El pasado fin de semana, Irlanda eligió como su próximo presidente a un pacifista de izquierdas, en el último ejemplo de cómo Irlanda ha desafiado las tendencias mundiales del populismo de derecha.
Estas no fueron elecciones parlamentarias, aunque Catherine Connolly , candidata independiente, logró unir a partidos de izquierda, algunos de ellos previamente enfrentados. Y las elecciones presidenciales en Irlanda son distintas. El cargo en sí es en gran medida ceremonial, pero la figura principal es vista como la conciencia de la sociedad irlandesa. El electorado irlandés, al menos desde 1990, cuando Mary Robinson se convirtió en la primera presidenta de Irlanda (a quien siguieron Mary McAleese y Michael D. Higgins), tiende a elegir presidentes progresistas con gran capacidad intelectual. Mi teoría sobre quiénes resultan victoriosos en las elecciones presidenciales irlandesas es que se alinean temáticamente con la vanguardia de los valores sociales predominantes: Robinson, la feminista; McAleese, la conciliadora entre el norte y el sur; Higgins, el poeta socialista; y ahora Connolly, la presidenta pacifista.
Como en muchas sociedades, en Irlanda existe la sensación de que la política gubernamental rara vez influye en la vida cotidiana de la gente. Entonces, ¿cómo logró una política de izquierdas superar la apatía y obtener una amplia coalición de votantes? ¿Y qué lecciones ofrece su victoria a los progresistas de otros lugares?
La fortaleza de Connolly radicaba en su autenticidad. Su historia personal moldeó sus ideas sobre justicia social e igualdad. Creció en una numerosa familia obrera, criada por su padre viudo en una vivienda social a las afueras de Galway. A pesar de sus 68 años y su amplia trayectoria como política y abogada, Connolly logró captar la atención de los votantes con vídeos que se viralizaron de forma natural, donde demostraba su destreza en el fútbol y el baloncesto. Es una apasionada corredora y nadadora, con una mejor marca personal en maratón de tres horas y 36 minutos. Su equipo le pidió que dejara de patinar para evitar lesiones durante la campaña.
No es una oradora que arengue a las multitudes, sino una mujer de voz suave y sutil. Evitó los eslóganes, limitándose a repetir que representaba un movimiento por una “nueva república” y que era una candidata independiente con criterio propio.
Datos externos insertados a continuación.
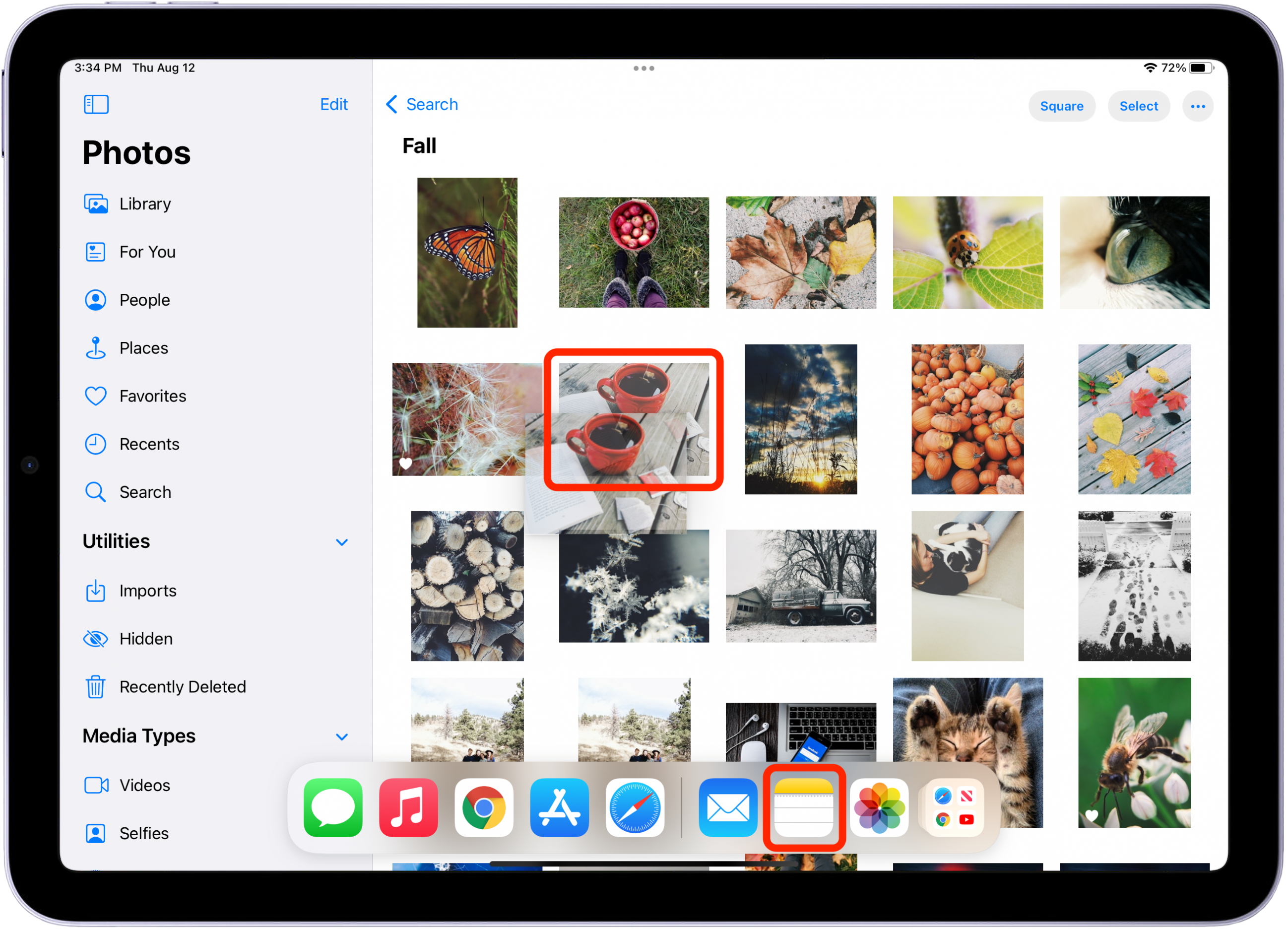
Task: Go back to Search
Action: coord(423,105)
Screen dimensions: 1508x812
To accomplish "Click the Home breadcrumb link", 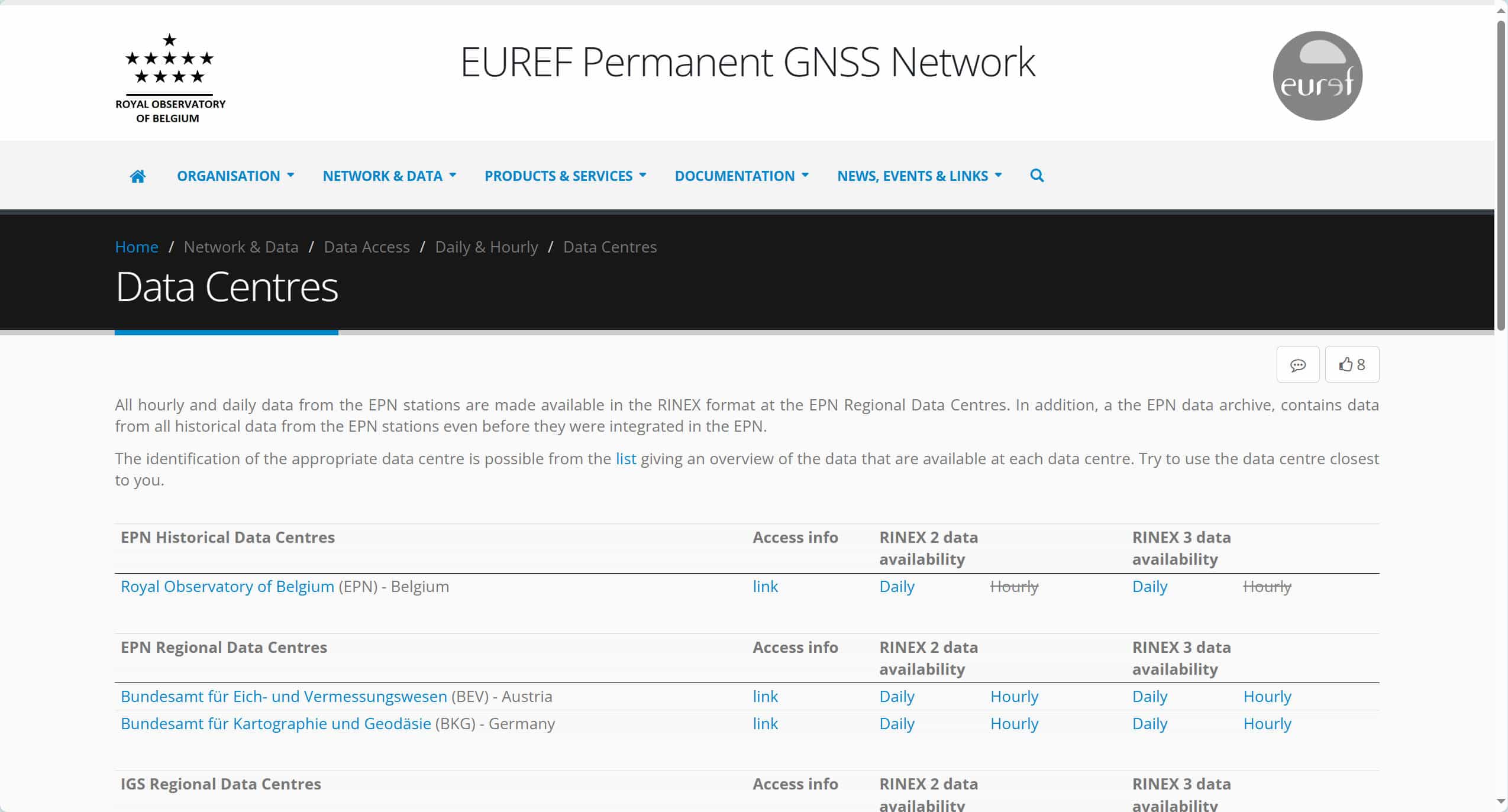I will [137, 247].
Este movimiento es una evolución cultural, social y política en curso en Irlanda, donde, si bien la agitación de la extrema derecha es una característica de la sociedad, el electorado se está inclinando hacia la izquierda , un renacimiento celta sustenta gran parte de la cultura popular, el idioma irlandés está en auge y ahora se habla de la unidad irlandesa en términos reales, no solo románticos. El estilo de Connolly atrajo a los votantes cansados de los políticos de centroderecha cuyos mensajes, excesivamente genéricos, resultan insípidos.
La ideología política de Connolly es decididamente de izquierda, y lo ha sido siempre. Se ha manifestado repetidamente en contra de la guerra y la militarización , critica duramente la respuesta de la UE a lo que en Irlanda se reconoce como el genocidio palestino, y ha denunciado a Estados Unidos por financiarlo y armarlo. Sus vídeos de campaña se centraron en el movimiento de solidaridad con Palestina en Irlanda. Declaró su apoyo al referéndum sobre la igualdad matrimonial en 2015 y al referéndum sobre el derecho al aborto en 2018. También ha planteado reiteradamente la emergencia climática, los derechos de las personas con discapacidad, la crisis de la vivienda en Irlanda y la importancia de valorar el idioma irlandés, y ha articulado una visión positiva de la sociedad basada en la igualdad.
Ante las aparentes controversias, Connolly se mantuvo firme en su criterio y, en lugar de cambiar de opinión, se negó a retractarse, ofreciendo razones matizadas para su pensamiento y comportamiento. A diferencia del partido de centroderecha Fine Gael, que apoyó a su oponente, no recurrió a la campaña negativa, sino que adoptó un tono optimista y mantuvo la calma en los debates.